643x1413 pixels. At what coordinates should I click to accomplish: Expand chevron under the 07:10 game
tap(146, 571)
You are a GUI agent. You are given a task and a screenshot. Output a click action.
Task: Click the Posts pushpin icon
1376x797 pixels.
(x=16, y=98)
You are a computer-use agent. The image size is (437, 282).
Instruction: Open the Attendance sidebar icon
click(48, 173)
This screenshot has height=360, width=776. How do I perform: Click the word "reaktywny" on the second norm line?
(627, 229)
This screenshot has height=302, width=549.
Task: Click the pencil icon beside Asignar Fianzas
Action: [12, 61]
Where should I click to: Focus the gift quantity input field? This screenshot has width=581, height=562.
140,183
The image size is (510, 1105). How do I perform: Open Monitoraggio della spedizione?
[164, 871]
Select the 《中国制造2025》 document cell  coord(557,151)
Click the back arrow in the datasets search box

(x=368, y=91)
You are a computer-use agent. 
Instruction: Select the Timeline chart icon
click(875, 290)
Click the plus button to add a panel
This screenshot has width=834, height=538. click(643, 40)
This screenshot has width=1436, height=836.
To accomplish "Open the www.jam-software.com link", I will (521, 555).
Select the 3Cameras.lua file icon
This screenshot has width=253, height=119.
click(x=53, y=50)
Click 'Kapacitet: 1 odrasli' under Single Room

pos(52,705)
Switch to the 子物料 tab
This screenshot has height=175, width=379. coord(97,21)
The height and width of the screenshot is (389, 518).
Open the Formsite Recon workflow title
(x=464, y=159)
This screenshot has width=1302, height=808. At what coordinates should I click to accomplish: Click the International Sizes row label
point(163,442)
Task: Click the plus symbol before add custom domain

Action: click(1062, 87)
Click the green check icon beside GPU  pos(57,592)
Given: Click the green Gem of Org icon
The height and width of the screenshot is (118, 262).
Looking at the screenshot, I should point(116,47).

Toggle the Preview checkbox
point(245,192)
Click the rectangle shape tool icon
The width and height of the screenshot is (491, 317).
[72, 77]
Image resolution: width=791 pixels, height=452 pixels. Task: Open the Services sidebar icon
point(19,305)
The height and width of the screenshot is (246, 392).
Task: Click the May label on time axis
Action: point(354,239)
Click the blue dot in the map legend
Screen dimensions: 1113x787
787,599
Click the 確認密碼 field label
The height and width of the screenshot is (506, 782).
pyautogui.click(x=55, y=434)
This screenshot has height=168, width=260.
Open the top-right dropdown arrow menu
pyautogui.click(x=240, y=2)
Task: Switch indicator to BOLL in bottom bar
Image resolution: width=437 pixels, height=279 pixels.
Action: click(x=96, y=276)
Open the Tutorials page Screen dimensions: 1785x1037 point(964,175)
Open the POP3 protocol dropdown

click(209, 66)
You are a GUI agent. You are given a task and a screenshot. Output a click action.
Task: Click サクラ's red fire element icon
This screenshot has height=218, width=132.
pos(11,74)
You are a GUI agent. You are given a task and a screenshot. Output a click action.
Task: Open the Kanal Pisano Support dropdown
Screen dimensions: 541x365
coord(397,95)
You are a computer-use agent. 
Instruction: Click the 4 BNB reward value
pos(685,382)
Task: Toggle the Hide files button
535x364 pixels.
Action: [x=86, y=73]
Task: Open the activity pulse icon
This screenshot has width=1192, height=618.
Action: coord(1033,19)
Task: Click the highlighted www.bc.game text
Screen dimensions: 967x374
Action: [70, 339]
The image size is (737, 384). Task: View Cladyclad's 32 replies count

-------------------------

Which lines of the records above contain the word "green"? Report each one.

Answer to the problem:
Click the green check icon beside GPU  pos(57,592)
Given: Click the green Gem of Org icon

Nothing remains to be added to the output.